** Opening Dataset block **

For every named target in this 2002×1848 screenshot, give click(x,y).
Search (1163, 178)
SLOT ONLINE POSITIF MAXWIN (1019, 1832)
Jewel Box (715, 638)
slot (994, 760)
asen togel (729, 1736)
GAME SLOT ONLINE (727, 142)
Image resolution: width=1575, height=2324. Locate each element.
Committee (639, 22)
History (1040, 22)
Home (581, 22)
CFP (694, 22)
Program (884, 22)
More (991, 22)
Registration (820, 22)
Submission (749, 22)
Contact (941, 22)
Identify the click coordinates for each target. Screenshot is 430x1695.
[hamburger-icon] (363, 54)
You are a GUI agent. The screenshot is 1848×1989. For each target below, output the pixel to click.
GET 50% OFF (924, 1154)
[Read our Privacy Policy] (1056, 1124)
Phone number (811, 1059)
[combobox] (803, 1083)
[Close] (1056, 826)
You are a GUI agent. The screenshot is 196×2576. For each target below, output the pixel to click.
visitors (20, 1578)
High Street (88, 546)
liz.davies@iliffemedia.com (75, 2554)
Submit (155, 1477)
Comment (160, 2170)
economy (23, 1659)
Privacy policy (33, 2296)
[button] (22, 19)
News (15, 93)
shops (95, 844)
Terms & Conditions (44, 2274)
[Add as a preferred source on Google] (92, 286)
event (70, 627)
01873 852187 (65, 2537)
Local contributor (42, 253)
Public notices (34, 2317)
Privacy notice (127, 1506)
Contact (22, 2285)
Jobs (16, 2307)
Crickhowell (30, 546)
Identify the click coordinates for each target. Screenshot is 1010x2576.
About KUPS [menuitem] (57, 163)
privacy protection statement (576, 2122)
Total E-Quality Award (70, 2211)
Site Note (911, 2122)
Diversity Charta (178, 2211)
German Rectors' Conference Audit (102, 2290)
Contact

** Closing Dataset block **

▶ Activity
Write out all the data again, exactly as it appears.

▶ Answer box
For every named target in this 2002×1848 screenshot, give click(x,y).
Search (1163, 178)
SLOT ONLINE POSITIF MAXWIN (1019, 1832)
Jewel Box (715, 638)
slot (994, 760)
asen togel (729, 1736)
GAME SLOT ONLINE (727, 142)
Image resolution: width=1575, height=2324. Locate each element.
Committee (639, 22)
History (1040, 22)
Home (581, 22)
CFP (694, 22)
Program (884, 22)
More (991, 22)
Registration (820, 22)
Submission (749, 22)
Contact (941, 22)
Identify the click coordinates for each target. Screenshot is 430x1695.
[hamburger-icon] (363, 54)
You are a GUI agent. The screenshot is 1848×1989. For each target below, output the pixel to click.
GET 50% OFF (924, 1154)
[Read our Privacy Policy] (1056, 1124)
Phone number (811, 1059)
[combobox] (803, 1083)
[Close] (1056, 826)
You are a GUI agent. The screenshot is 196×2576. For each target below, output the pixel to click.
visitors (20, 1578)
High Street (88, 546)
liz.davies@iliffemedia.com (75, 2554)
Submit (155, 1477)
Comment (160, 2170)
economy (23, 1659)
Privacy policy (33, 2296)
[button] (22, 19)
News (15, 93)
shops (95, 844)
Terms & Conditions (44, 2274)
[Add as a preferred source on Google] (92, 286)
event (70, 627)
01873 852187 (65, 2537)
Local contributor (42, 253)
Public notices (34, 2317)
Privacy notice (127, 1506)
Contact (22, 2285)
Jobs (16, 2307)
Crickhowell (30, 546)
Identify the click coordinates for each target. Screenshot is 1010x2576.
About KUPS [menuitem] (57, 163)
privacy protection statement (576, 2122)
Total E-Quality Award (70, 2211)
Site Note (911, 2122)
Diversity Charta (178, 2211)
German Rectors' Conference Audit (102, 2290)
Contact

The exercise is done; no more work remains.